─── Given entries ───

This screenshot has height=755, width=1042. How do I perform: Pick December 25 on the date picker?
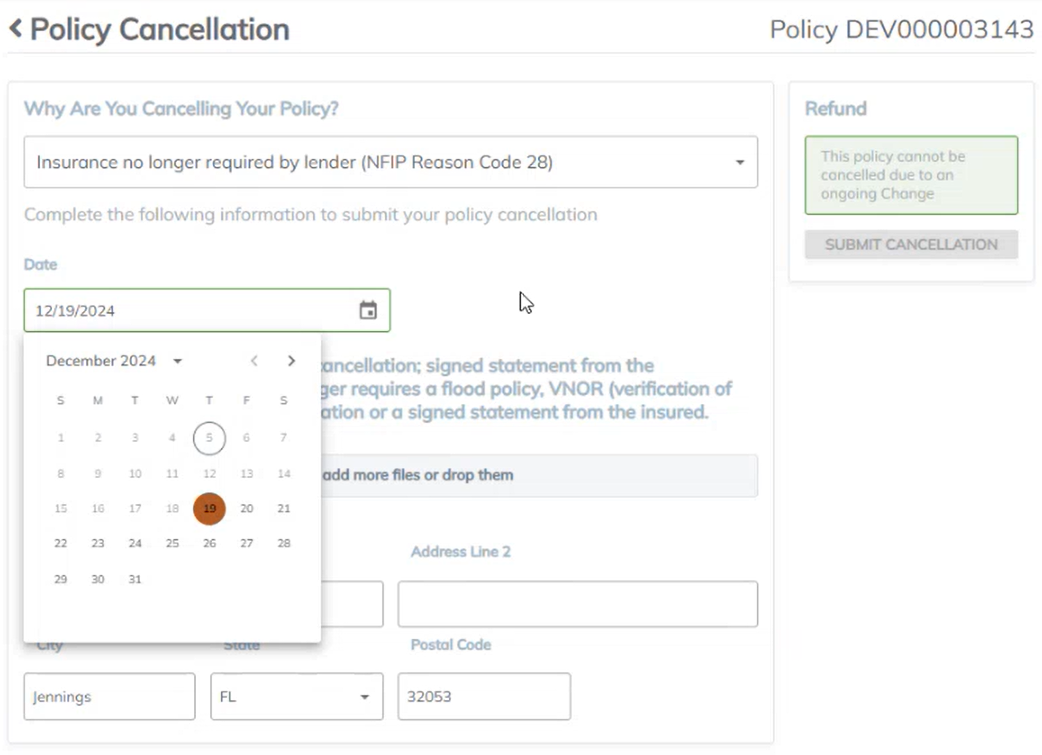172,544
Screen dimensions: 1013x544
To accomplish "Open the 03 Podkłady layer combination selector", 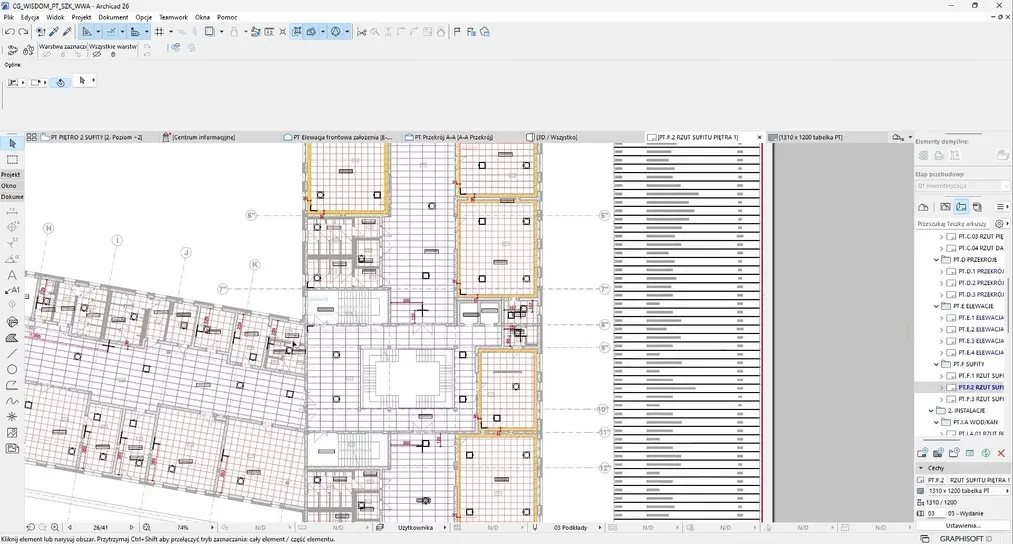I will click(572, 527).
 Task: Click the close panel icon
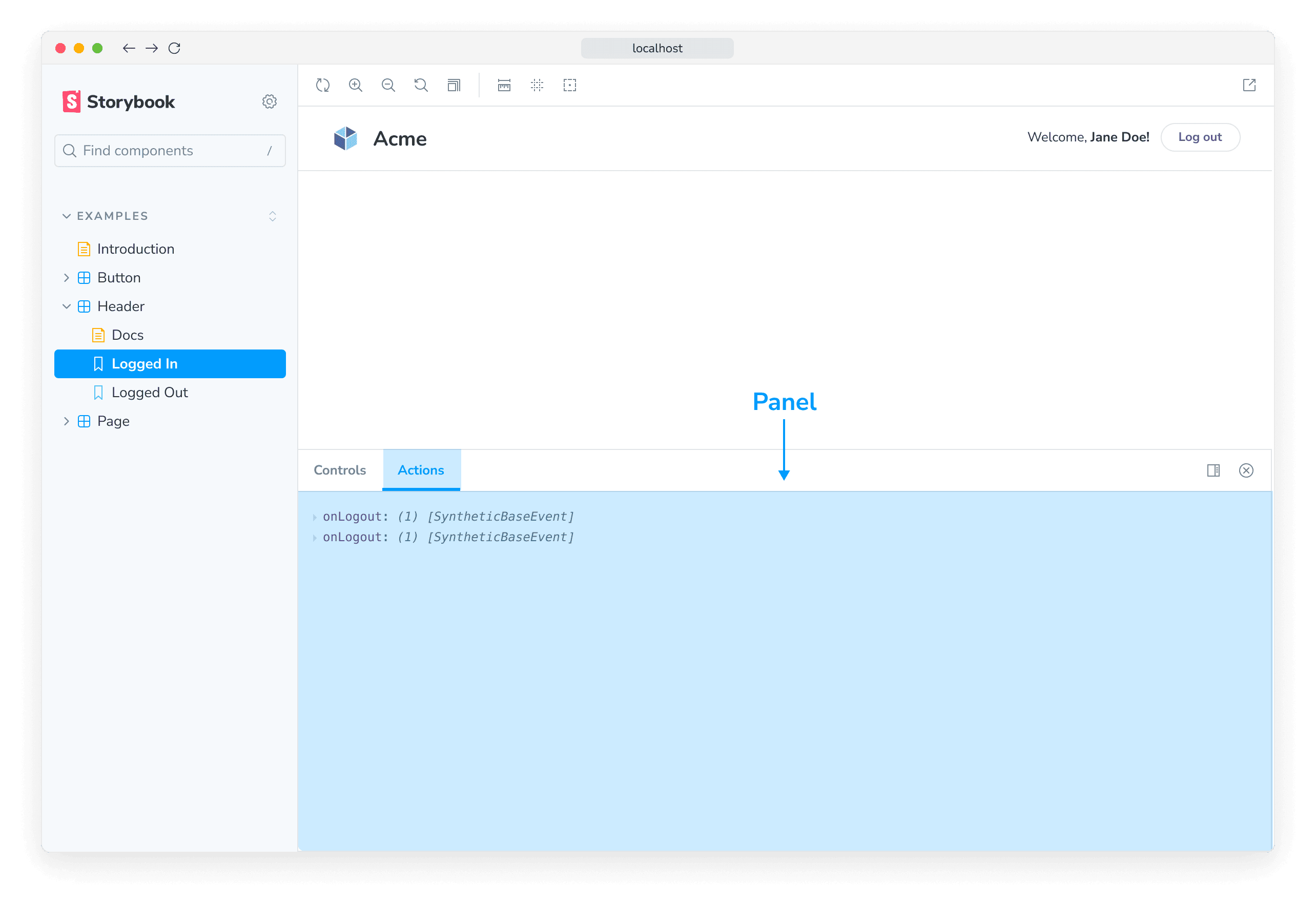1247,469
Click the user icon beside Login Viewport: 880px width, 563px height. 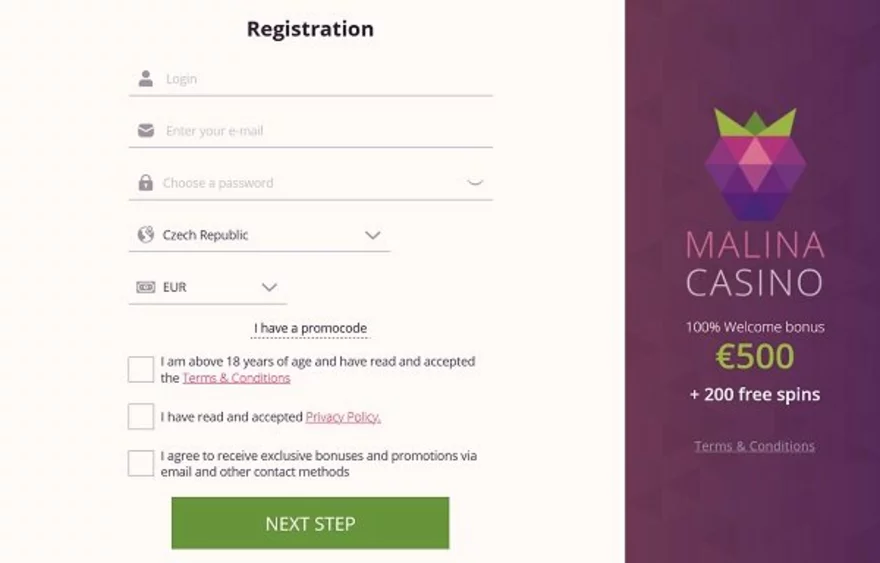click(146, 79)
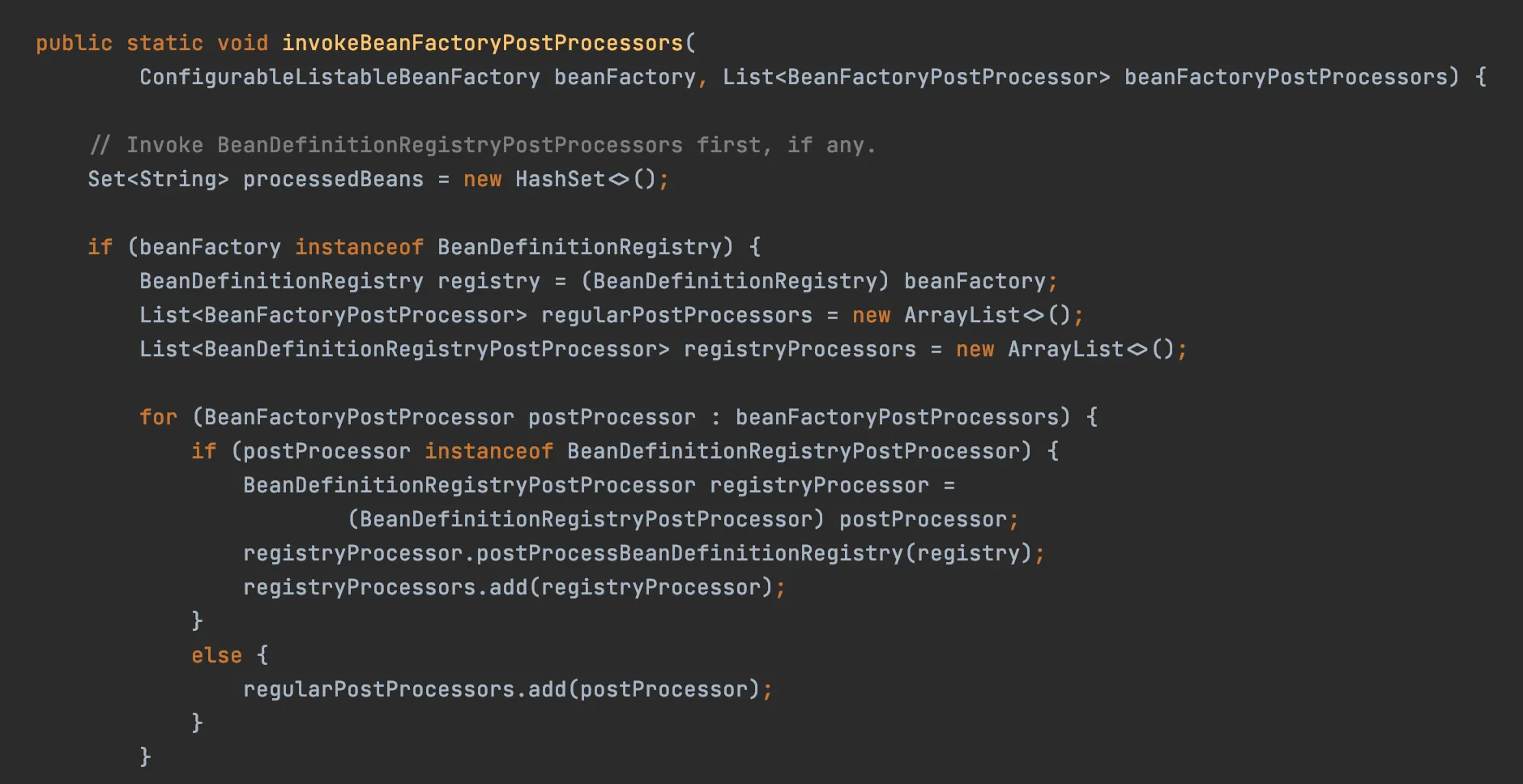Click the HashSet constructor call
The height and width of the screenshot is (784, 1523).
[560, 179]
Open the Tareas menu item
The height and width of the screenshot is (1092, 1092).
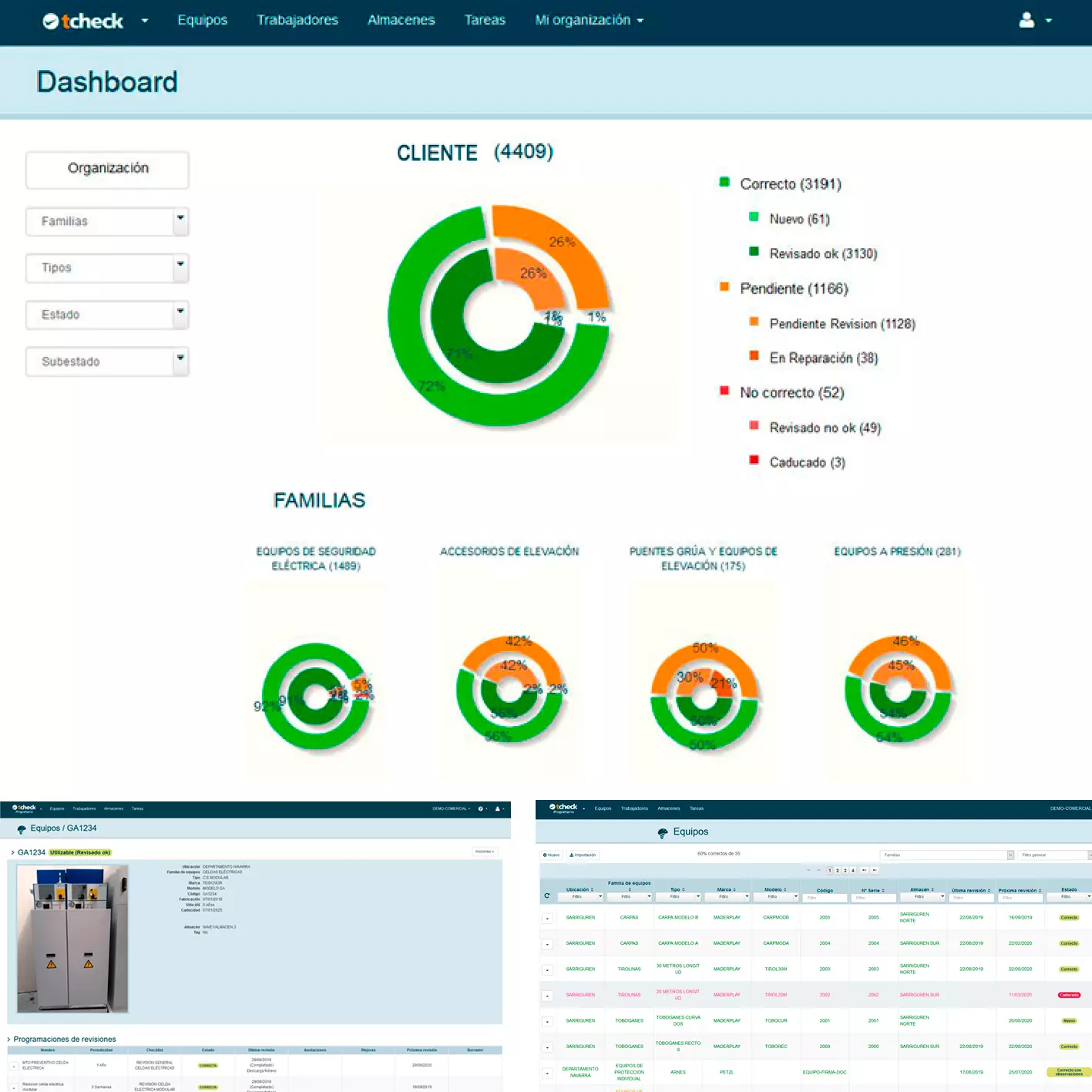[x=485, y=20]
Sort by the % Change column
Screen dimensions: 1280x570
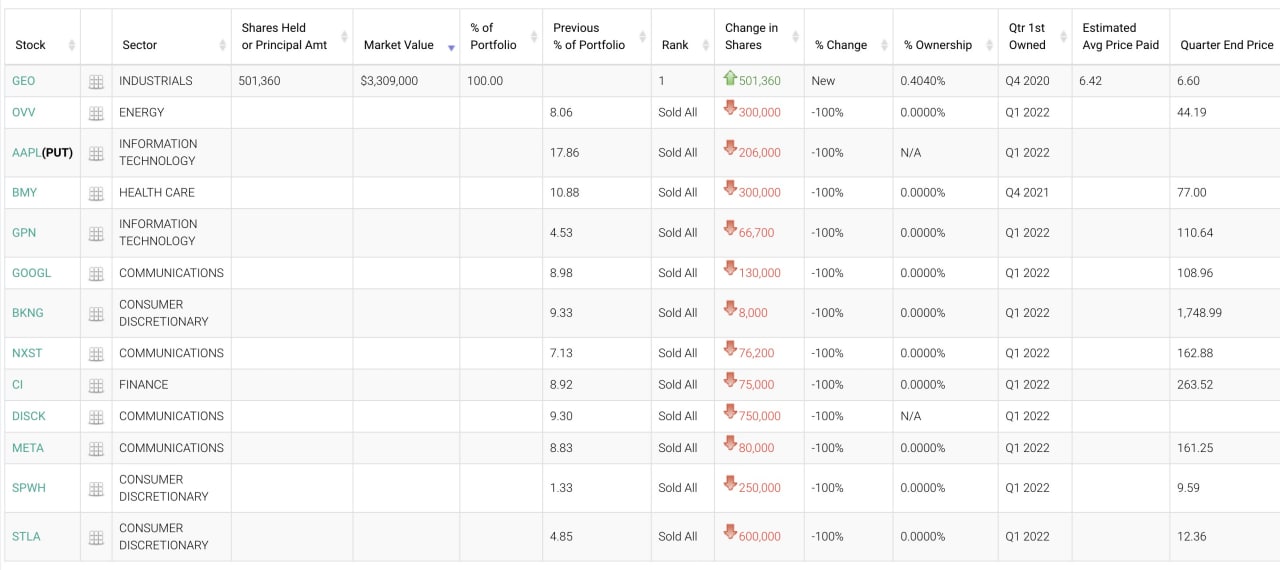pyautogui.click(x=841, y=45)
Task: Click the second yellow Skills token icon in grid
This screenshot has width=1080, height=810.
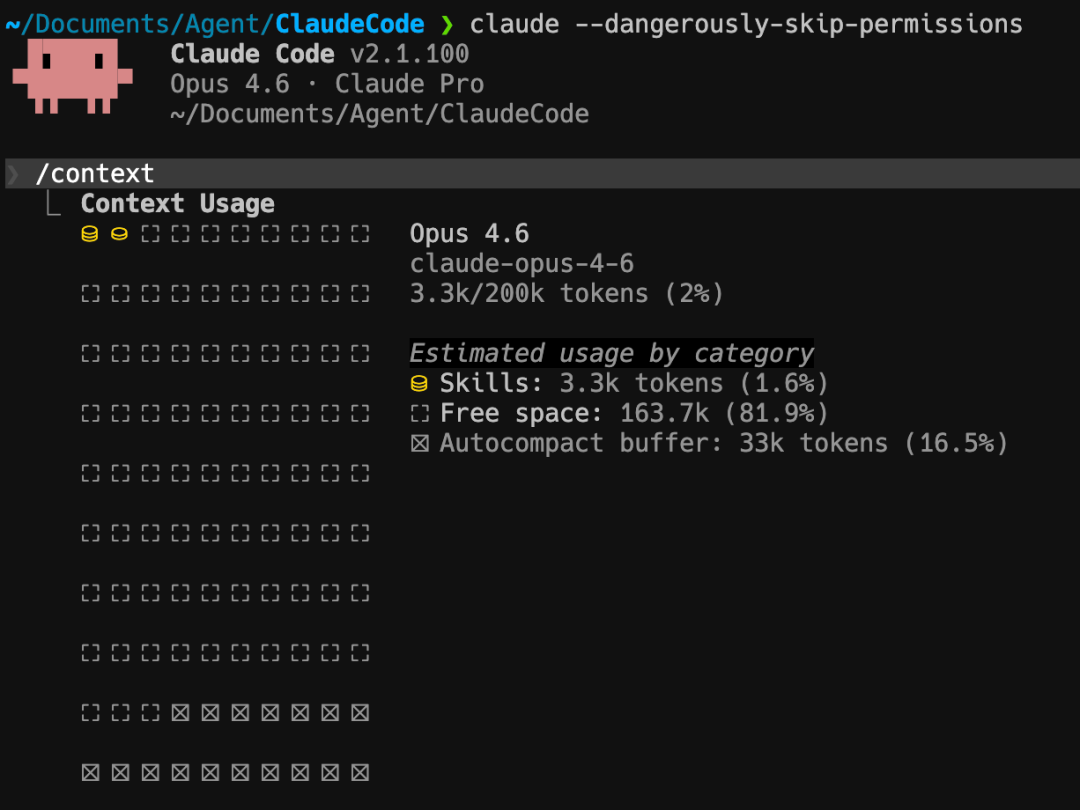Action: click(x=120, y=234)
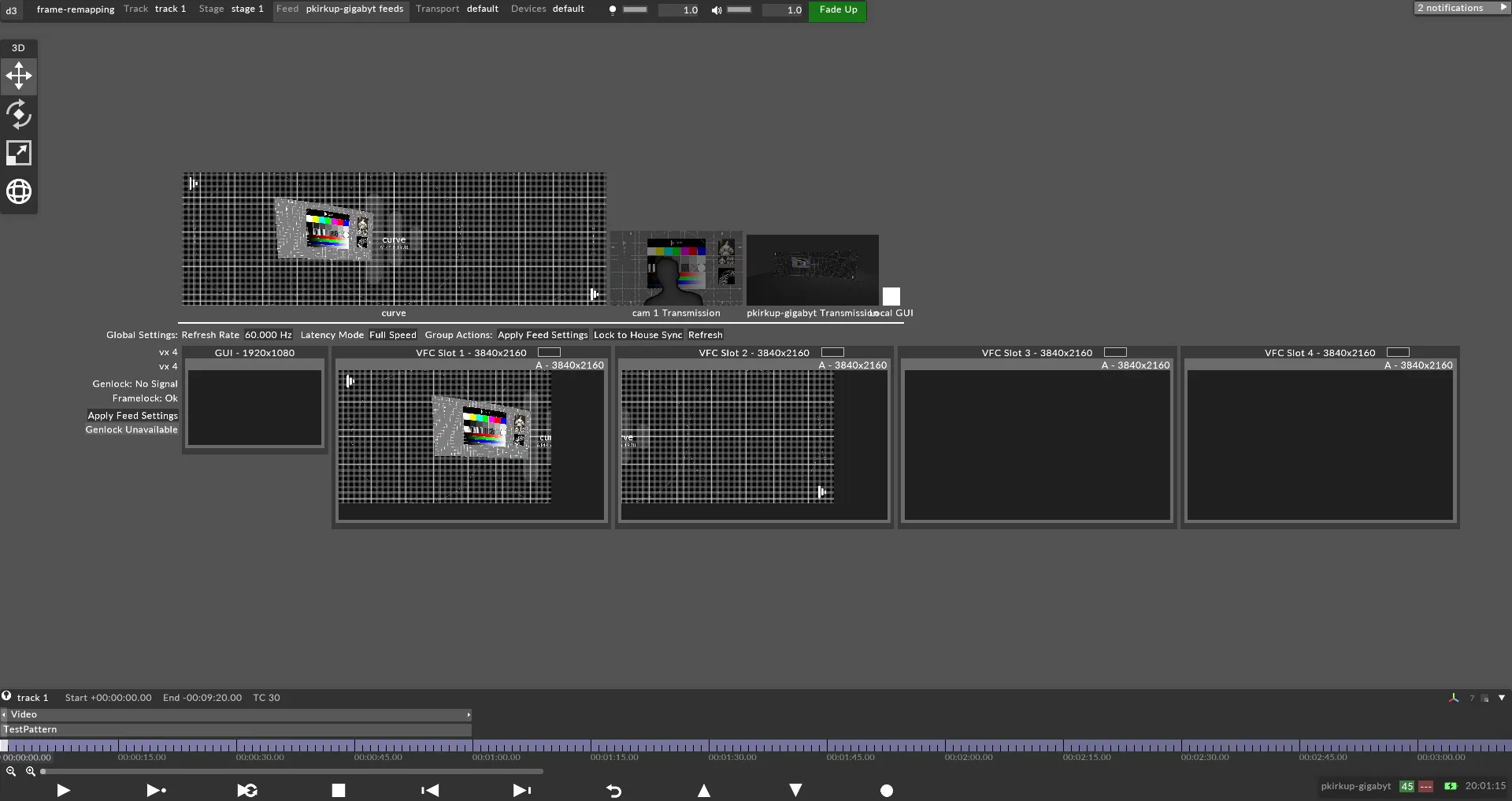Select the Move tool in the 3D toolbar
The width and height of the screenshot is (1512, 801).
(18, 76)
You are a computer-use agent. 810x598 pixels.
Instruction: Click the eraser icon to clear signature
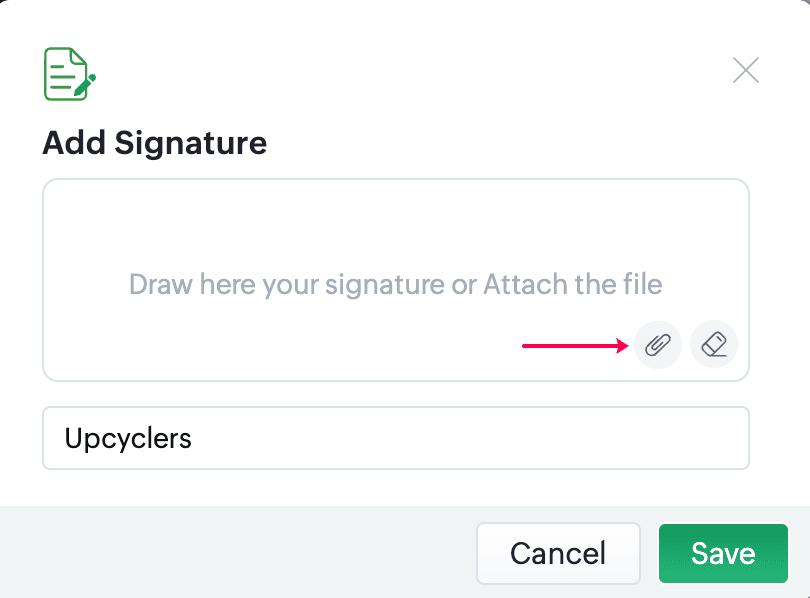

───

Aim of the exercise
Reproduce the lines from the one containing "You are a computer-use agent. 810x598 pixels." through the end of the lines, replacing "eraser" with "trash" and leaving everything else unchanged. Omit the pictures from your answer.

Solution below
You are a computer-use agent. 810x598 pixels.
Instruction: Click the trash icon to clear signature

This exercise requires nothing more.